If ever there was a saint who was grateful to Our Lord for his establishment of the papacy and devoted to the current occupant on the seat of Peter, it was Catherine of Siena.  The two principal criteria by which a Catholic can be identified are these: that he or she believe in, and worthily receive, the Holy Eucharist regularly, and that he or she be in communion with and obedient to the Pope, the Bishop of Rome. We here in America have come to believe that our democratic form of government gives us the right to criticize our political leaders, to lampoon and ridicule them, and to disobey them whenever we can get away with it.  That immature and irresponsible mentality cannot be carried over into the Church. We do not elect our Popes; the Church is by no means a democracy.

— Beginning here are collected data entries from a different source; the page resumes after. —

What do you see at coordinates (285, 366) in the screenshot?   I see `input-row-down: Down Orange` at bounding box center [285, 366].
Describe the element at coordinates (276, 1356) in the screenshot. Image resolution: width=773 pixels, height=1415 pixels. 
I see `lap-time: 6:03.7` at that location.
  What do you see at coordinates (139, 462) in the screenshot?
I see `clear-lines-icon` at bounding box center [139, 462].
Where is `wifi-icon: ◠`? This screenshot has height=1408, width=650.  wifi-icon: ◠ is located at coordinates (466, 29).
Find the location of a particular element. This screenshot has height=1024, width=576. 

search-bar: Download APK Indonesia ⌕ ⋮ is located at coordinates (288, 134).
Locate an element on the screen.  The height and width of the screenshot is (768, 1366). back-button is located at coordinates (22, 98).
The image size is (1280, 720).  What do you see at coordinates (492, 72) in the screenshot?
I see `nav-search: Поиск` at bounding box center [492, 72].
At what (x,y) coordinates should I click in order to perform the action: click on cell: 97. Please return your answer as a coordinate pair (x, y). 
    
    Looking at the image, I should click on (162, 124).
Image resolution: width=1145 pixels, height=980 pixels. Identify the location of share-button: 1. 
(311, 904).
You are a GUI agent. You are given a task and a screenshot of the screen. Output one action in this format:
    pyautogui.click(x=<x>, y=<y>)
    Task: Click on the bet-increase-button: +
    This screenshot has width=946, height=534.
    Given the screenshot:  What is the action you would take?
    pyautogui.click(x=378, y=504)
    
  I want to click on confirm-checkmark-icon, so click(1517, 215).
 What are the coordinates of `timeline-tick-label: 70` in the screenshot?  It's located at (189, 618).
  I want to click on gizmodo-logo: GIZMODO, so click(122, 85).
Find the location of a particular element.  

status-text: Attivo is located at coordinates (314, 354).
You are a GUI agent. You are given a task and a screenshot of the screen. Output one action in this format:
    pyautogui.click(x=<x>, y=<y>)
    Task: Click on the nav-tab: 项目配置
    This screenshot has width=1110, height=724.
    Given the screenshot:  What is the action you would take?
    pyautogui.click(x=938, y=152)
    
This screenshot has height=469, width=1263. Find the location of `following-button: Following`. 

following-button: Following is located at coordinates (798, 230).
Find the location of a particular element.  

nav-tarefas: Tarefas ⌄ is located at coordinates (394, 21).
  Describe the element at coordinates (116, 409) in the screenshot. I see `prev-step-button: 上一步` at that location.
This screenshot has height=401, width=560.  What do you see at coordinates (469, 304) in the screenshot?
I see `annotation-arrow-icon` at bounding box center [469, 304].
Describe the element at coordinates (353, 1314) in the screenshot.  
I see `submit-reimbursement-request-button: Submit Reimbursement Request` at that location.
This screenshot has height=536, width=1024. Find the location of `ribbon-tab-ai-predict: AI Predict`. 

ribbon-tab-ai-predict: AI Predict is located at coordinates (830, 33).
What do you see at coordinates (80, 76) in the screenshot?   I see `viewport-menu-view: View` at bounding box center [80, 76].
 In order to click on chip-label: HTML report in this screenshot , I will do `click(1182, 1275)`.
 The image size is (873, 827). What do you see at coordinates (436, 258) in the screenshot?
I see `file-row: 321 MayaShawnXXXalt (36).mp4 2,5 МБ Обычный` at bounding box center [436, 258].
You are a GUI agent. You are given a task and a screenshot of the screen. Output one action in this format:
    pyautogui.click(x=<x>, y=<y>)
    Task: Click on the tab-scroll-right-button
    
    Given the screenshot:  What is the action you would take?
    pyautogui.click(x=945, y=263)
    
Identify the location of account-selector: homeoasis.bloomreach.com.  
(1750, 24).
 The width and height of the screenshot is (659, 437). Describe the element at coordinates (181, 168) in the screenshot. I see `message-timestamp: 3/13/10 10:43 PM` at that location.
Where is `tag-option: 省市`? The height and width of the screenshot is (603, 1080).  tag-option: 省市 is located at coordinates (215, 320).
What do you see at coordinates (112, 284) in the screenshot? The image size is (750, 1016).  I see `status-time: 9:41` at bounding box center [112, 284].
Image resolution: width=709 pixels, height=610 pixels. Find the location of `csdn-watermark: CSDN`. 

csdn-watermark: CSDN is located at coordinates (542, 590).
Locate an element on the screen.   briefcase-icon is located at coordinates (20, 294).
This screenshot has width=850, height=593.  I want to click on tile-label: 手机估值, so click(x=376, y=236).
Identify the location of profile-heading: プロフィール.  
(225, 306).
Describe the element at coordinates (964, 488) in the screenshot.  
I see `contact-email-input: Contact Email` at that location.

It teaches and governs by divine authority.  And Christ said to Saint Peter, the first Pope, “Whatsoever you bind on earth shall be bound in heaven; whatsoever you loose on earth shall be loosed in heaven.” That total authority has been passed down from Peter to all his successors, of whom [Pope Francis] is the [265th]. I do not necessarily agree with everything that every pope has done; we all know that some of our popes were not good men and were scandalous pontiffs. But they never erred in matters of faith or morals. On the other hand, in the last two centuries, the Church and the world have been blessed with some of the finest popes in the history of Christendom.

If we want to be the Catholics we ought to be, let us ask Saint Catherine of Siena to help us in that very noble aspiration.  “He who hears you, hears Me,” Jesus said to the apostles and their successors.  And to Saint Peter, “Feed my lambs . . . feed my sheep.” Let us accept the “feeding” of our Popes for in doing so, we are nourished by Christ Our Lord himself.  Thank you for seeking God’s truth. God bless you. Father Victor Brown, O.P.

Note:  Father Brown composed this message some years ago. Please pray for the souls of the faithful departed, including Father Brown.